In FY 2020/2021, revenue collection targets are going to be missed by large margins due to Covid-19 virus outbreak which has effectively brought the economy to its knees. This calls for proper planning and putting in place contingency plans.
The Budget Policy Statement lays down the revenue projections which are now under our focus. In 2020/2021, public expenditure is projected to be KES. 2.7 trillion which is a decline from KES. 2.8 trillion in FY 2019/2020. This means that the government needs to raise KES. 2.7 trillion in the coming financial year. In my own opinion this may be a pipeline dream.
The budget deficit is expected to be KES. 571.2 billion which is equivalent to 4.9% of Gross Domestic Product. The deficit for 2020/2021 is expected to be funded by borrowing to a tune of KES. 345 billion which will help balloon public debt.

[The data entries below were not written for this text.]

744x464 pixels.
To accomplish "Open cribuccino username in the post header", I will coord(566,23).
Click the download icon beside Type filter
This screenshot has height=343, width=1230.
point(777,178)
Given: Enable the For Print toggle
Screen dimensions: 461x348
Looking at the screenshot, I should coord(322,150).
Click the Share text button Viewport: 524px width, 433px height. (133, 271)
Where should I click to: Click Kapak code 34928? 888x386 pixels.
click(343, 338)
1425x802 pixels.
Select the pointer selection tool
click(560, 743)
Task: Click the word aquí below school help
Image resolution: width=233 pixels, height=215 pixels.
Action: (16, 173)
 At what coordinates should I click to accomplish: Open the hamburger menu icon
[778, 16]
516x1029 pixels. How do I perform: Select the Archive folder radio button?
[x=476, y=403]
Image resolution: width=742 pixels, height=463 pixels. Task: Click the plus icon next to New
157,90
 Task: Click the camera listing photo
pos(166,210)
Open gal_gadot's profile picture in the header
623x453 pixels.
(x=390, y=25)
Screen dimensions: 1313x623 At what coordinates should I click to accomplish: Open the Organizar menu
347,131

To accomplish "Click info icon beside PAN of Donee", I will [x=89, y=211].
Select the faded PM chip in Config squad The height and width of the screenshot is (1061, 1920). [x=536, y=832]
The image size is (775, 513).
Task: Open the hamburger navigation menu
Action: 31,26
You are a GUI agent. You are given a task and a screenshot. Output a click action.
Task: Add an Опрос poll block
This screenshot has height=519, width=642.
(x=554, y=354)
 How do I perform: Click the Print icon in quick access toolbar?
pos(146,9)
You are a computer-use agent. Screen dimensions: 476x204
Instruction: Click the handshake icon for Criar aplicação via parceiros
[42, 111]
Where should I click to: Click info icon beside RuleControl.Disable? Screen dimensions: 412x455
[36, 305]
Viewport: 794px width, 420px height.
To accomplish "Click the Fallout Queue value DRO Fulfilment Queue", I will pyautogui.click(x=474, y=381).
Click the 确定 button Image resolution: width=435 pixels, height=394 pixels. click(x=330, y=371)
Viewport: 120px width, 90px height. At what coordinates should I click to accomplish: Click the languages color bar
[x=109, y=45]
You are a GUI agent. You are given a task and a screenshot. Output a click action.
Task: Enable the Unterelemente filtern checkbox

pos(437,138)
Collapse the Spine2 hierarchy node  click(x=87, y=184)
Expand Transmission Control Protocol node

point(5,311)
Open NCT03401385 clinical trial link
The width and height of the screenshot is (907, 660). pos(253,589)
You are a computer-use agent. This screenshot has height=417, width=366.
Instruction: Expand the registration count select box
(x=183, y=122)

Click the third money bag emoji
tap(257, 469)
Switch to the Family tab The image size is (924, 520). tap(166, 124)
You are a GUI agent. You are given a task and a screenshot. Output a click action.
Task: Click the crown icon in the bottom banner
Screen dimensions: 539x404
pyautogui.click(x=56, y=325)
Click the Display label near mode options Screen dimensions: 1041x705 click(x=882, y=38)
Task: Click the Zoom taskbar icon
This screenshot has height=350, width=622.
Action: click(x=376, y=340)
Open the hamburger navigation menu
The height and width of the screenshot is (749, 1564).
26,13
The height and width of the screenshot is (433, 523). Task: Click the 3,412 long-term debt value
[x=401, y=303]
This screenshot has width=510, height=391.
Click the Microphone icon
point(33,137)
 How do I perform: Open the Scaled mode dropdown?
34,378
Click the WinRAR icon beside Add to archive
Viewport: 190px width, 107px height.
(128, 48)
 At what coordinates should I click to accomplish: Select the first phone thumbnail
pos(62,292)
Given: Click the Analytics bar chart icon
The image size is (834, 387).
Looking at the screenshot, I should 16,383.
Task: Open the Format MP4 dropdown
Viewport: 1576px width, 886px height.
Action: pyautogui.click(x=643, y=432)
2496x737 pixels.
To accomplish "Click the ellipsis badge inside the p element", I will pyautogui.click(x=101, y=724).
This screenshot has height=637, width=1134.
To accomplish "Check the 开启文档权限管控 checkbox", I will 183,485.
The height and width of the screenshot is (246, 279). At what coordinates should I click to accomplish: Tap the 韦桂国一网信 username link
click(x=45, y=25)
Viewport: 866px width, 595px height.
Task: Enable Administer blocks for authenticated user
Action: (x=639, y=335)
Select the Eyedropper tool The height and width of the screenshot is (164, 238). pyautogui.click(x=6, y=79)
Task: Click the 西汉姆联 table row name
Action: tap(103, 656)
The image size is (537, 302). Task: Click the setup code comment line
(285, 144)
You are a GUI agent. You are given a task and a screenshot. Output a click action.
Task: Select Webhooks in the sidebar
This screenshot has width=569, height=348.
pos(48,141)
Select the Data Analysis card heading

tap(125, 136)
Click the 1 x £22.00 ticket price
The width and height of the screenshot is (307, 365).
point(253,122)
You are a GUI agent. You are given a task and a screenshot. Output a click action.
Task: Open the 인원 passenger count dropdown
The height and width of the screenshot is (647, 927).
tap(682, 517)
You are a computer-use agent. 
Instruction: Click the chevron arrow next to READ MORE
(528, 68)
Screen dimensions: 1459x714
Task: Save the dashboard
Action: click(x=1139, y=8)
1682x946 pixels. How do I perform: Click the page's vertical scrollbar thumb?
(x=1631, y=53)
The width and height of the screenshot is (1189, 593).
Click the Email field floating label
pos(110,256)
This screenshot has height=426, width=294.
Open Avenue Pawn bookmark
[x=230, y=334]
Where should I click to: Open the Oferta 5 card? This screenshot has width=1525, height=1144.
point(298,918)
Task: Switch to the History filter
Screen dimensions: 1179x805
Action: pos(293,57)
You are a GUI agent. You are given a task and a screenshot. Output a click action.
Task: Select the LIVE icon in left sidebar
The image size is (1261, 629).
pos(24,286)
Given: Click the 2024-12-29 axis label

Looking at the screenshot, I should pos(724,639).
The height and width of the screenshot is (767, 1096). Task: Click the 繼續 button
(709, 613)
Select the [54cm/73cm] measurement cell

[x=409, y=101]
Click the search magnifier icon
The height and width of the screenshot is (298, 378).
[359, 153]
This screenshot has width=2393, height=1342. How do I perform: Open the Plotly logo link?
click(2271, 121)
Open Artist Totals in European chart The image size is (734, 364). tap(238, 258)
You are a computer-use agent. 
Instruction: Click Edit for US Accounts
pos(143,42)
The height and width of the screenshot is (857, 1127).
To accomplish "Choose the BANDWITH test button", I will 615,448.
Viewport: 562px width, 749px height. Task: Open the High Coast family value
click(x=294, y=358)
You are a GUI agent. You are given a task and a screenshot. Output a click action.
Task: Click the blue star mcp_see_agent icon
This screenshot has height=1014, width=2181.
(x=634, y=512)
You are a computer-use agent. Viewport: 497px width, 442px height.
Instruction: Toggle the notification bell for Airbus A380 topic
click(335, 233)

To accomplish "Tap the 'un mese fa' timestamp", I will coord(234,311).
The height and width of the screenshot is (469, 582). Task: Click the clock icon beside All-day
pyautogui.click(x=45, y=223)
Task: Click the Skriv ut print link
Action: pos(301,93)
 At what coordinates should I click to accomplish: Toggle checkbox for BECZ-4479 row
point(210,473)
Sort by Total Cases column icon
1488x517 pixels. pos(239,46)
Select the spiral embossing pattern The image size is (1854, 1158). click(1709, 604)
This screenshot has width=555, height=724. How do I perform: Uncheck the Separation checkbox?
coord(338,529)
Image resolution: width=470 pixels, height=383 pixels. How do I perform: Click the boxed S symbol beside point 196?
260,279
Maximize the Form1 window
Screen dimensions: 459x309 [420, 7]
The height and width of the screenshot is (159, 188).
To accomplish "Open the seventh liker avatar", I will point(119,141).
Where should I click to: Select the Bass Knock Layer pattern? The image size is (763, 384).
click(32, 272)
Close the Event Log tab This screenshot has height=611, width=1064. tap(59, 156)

As usual, the budget for FY 2020/2021 will focus on implementation of the Big Four Agenda and the projected poor performance in revenue collection will affect the Big Four Agenda. This means that the government may not be able to provide 500,000 units of housing, Universal Health Care Coverage, food security and push manufacturing to contribute 15% of Kenya’s Gross Domestic Product (GDP).
This is a reality which our policy makers must take into consideration. Maybe there is need to revise the Budget Policy Statement (BPS) 2020/2021.
It is quite a task to find out whether priorities are realigned from those in the Budget Policy Statement and the draft budget estimates. This is because for example in the BPS’s ceiling the National Treasury provides blanket budgets for sectors while in the budget estimates, they provide a budget for each state department. This means that if you have to add up all the figures of state departments under each specific sector. If you do not know which state department belongs to which sector, you will face an uphill task.
Now we are forced to check on the sector reports to classify all Ministries Departments and Agencies before we re-attempt the exercise.
The draft budget for national security is KES. 154.5 billion out of which KES. 39 billion is proposed for National Intelligence Service (NIS) and KES. 115.5 billion is proposed for the Ministry of Defence. In my own opinion, this is the most opaque budget of the 10 sectors in Kenya.
According to the National Intelligence Service website, their mission is “to safeguard the Republic of Kenya against any threats emanating from within and without.” NIS is a civilian agency dedicated to protecting the national security interests of Kenya as well as safeguarding its citizens.
This report will be updated regularly to reflect new findings. Therefore, consider this as an ongoing work.